The trick is to find out in advance whether a target_key is among the next children (= this_dict[key] = the values of the current dict iteration) before you reach the child level recursively. Only then you can still delete a key:value pair of the child level while iterating over a dictionary. Once you have reached the same level as the key to be deleted and then try to delete it from there, you would get the error:

RuntimeError: dictionary changed size during iteration

The recursive solution makes any change only on the next values’ sub-level and therefore avoids the error.

Today I had a similar use-case, but instead of simply materializing the keys on the dictionary at the beginning of the loop, I wanted changes to the dict to affect the iteration of the dict, which was an ordered dict.

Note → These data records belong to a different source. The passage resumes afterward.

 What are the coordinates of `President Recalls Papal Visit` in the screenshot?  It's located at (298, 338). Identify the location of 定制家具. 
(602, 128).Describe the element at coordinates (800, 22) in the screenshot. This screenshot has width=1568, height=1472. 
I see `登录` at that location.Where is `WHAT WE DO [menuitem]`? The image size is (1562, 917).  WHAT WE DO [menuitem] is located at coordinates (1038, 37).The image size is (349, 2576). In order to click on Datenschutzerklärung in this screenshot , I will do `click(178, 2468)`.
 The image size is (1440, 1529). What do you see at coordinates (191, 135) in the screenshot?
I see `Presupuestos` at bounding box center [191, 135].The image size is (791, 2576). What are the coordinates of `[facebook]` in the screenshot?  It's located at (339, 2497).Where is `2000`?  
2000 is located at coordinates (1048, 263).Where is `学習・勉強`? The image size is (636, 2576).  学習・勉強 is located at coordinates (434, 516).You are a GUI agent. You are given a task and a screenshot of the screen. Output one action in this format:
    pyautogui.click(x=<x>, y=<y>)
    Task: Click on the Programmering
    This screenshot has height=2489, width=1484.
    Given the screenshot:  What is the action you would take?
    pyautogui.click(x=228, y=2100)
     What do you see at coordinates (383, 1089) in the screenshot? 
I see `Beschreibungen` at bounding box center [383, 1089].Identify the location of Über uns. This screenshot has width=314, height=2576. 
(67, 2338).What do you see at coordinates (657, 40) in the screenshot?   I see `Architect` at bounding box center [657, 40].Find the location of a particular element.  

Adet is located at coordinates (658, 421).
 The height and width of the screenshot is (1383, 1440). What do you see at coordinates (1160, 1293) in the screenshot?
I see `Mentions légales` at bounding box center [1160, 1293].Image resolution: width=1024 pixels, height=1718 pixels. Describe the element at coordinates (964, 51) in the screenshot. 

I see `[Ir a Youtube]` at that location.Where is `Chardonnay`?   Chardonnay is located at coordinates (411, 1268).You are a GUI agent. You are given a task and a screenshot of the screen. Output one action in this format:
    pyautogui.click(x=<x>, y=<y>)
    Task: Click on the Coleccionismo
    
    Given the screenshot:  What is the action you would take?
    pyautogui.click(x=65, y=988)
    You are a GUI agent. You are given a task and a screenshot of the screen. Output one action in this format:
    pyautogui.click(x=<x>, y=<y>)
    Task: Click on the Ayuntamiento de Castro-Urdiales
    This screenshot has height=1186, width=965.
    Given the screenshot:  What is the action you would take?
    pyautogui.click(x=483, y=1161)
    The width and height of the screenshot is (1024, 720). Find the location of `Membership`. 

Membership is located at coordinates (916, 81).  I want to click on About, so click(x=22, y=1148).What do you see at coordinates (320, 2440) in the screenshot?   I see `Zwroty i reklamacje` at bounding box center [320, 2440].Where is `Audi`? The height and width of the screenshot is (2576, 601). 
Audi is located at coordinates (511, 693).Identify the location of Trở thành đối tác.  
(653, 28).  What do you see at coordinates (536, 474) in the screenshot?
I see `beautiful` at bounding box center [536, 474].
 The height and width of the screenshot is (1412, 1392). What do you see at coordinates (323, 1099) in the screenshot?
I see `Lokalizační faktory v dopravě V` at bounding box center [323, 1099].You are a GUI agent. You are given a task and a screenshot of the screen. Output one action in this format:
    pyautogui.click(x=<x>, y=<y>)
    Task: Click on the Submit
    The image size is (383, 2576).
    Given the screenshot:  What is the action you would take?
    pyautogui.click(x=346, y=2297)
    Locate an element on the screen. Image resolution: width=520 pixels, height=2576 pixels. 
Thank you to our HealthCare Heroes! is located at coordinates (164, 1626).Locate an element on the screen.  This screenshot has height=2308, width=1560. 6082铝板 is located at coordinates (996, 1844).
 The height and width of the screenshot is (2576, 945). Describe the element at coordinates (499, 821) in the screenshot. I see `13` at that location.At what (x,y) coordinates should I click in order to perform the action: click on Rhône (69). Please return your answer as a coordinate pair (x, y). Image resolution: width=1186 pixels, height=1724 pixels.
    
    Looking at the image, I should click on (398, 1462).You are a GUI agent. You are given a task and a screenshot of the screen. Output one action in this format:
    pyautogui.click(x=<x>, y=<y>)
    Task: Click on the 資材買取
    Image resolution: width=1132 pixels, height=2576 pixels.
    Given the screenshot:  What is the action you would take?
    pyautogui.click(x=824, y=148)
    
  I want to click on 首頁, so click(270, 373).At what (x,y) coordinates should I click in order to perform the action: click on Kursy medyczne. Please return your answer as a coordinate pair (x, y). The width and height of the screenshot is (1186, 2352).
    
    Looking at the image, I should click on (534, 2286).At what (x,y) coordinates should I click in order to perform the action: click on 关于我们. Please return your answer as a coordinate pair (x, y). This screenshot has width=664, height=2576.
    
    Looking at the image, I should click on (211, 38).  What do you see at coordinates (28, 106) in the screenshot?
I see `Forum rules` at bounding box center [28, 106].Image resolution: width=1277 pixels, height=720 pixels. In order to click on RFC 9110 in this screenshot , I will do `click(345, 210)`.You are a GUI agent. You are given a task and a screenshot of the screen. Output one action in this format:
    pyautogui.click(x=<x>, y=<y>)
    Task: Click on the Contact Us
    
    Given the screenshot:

I ended up building the following routine, which can also be found in jaraco.itertools:

def _mutable_iter(dict):
    """
    Iterate over items in the dict, yielding the first one, but allowing
    it to be mutated during the process.
    >>> d = dict(a=1)
    >>> it = _mutable_iter(d)
    >>> next(it)
    ('a', 1)
    >>> d
    {}
    >>> d.update(b=2)
    >>> list(it)
    [('b', 2)]
    """
    while dict:
        prev_key = next(iter(dict))
        yield prev_key, dict.pop(prev_key)

The docstring illustrates the usage. This function could be used in place of d.iteritems() above to have the desired effect.